Cenários e Negociações

A gestão do presidente Luiz Inácio Lula da Silva trabalha com a probabilidade de confirmação das tarifas, perspectiva reforçada por Jamieson Greer, representante do Departamento de Comércio dos Estados Unidos, que indicou a ausência de um acordo entre as nações.

Apesar do cenário pessimista, negociadores brasileiros vislumbram a possibilidade de o Departamento de Estado americano apresentar um anexo modificado para a tarifa de 25%, ampliando a lista de exceções para evitar a alta de preços no mercado interno dos EUA. Essa tendência é corroborada por pressões de 43 empresas e associações comerciais norte-americanas, mapeadas pelo Ministério das Relações Exteriores, que argumentam a inexistência de substitutos domésticos para os produtos brasileiros.

Reação e Retaliação

Caso as taxas sejam confirmadas, a resposta imediata do governo brasileiro será a manifestação oficial de "indignação", classificando a medida como "inaceitável". O Itamaraty sustenta que a taxação é injustificada, dado que a estrutura tarifária brasileira já favorece as exportações dos Estados Unidos.

Após a decisão, equipes técnicas analisarão a lista de produtos afetados para definir a estratégia seguinte, que pode variar entre a continuidade das negociações ou a aplicação da Lei de Reciprocidade.
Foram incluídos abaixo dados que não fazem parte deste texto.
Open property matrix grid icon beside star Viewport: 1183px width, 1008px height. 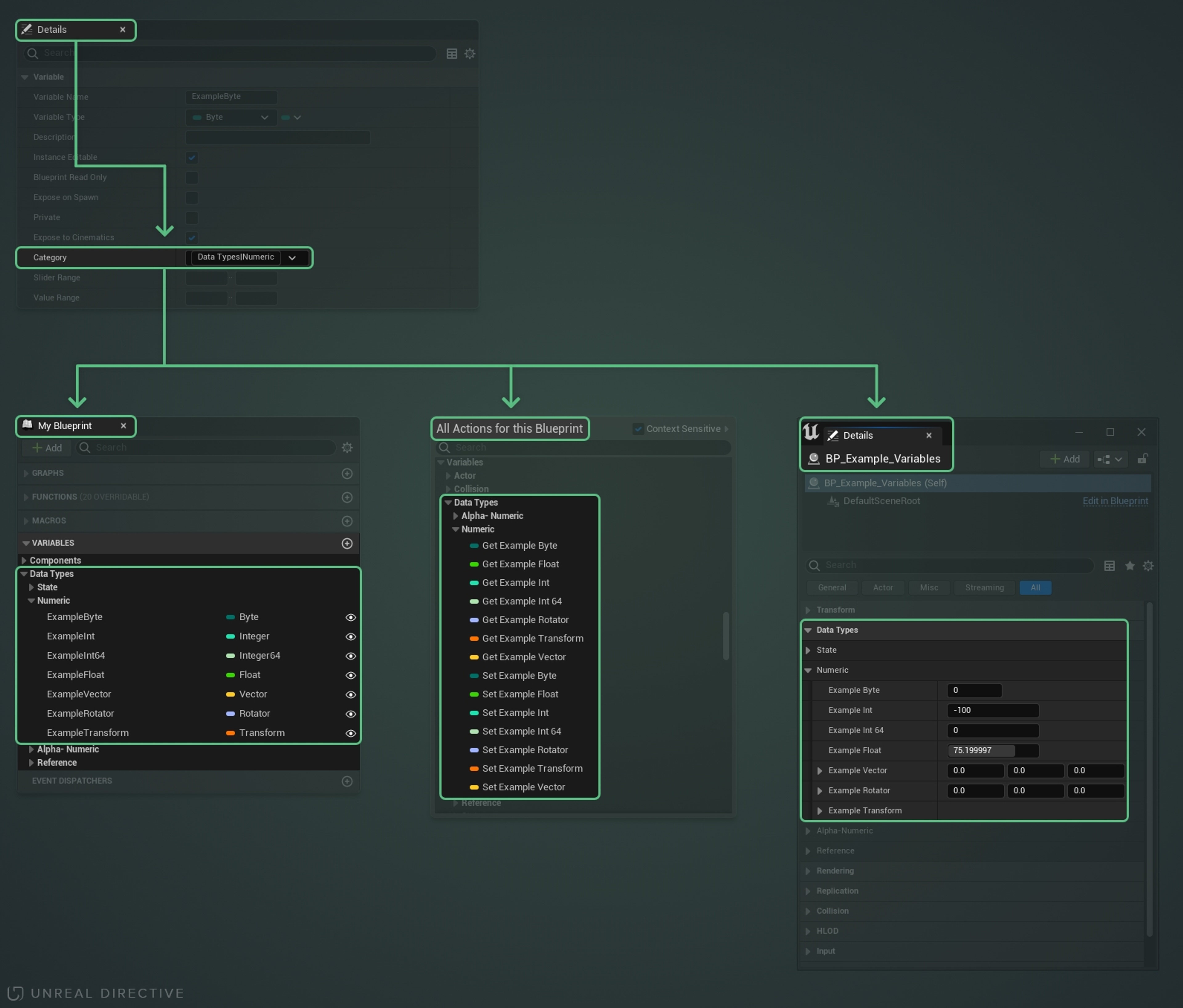pos(1109,565)
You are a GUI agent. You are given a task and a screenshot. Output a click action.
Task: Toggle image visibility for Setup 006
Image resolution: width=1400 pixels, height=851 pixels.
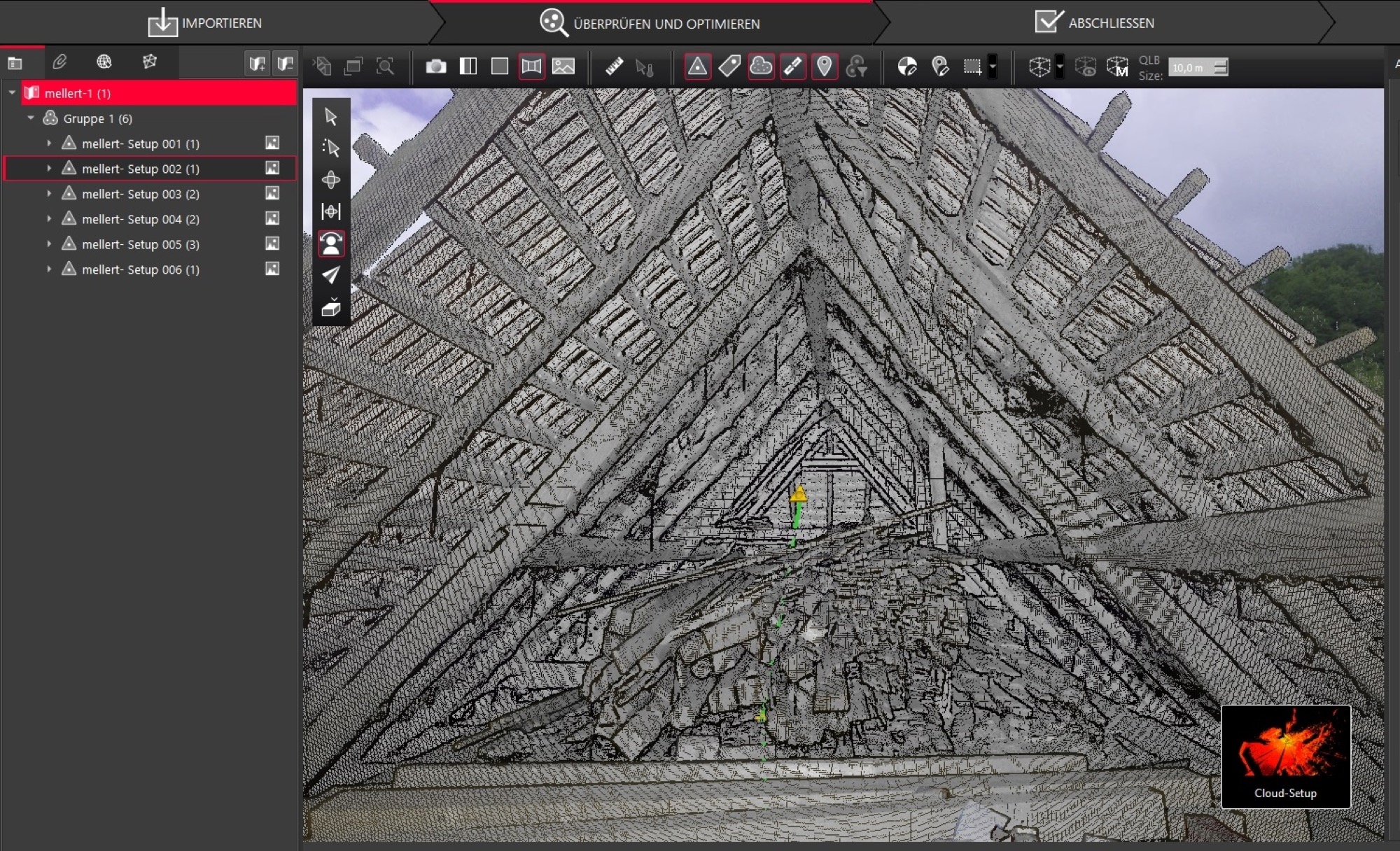[x=272, y=269]
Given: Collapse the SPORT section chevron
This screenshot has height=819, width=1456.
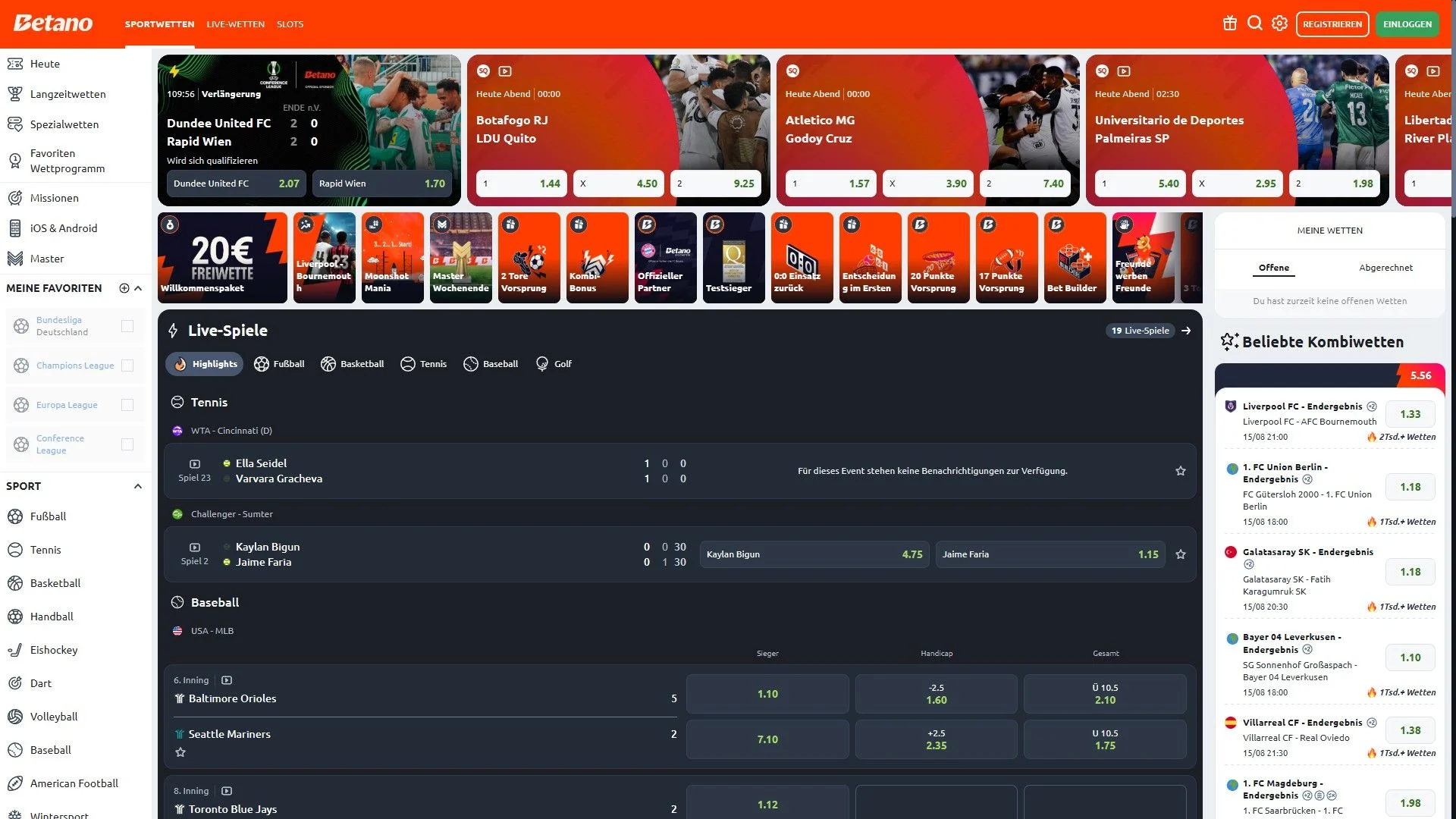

Regulamentada por Lula após o anúncio de tarifas de 50% por Donald Trump, essa lei, aprovada pelo Congresso em abril do ano passado, permite que o Brasil retalie países ou blocos que imponham barreiras comerciais.

Contexto Político e Diplomático

A diplomacia brasileira acredita que não haverá tentativa de negociação direta entre Lula e Trump neste momento. O governo considera improvável o adiamento do "tarifaço", visto que a política industrial de Trump baseia-se em tarifas e não tem concedido exceções a outros países, mantendo o prazo de 15 de julho como imutável.

Paralelamente, o senador Flávio Bolsonaro (PL) tem solicitado formalmente ao Escritório do Representante de Comércio dos Estados Unidos (USTR) que a decisão seja postergada para após as eleições, alegando que a medida beneficiaria o governo atual. Um eventual adiamento poderia servir como gesto político de Trump ao senador, que foi recebido na Casa Branca em maio.

Histórico de Tensões

O atual impasse sucede um período de instabilidade comercial iniciado há um ano, quando Donald Trump impôs uma tarifa de 50% sobre produtos brasileiros em uma carta a Lula, na qual defendeu o ex-presidente Jair Bolsonaro. Desde então, o cenário comercial entre os dois países tem sido marcado por revisões, manutenções e novos anúncios de cobranças por parte do governo americano.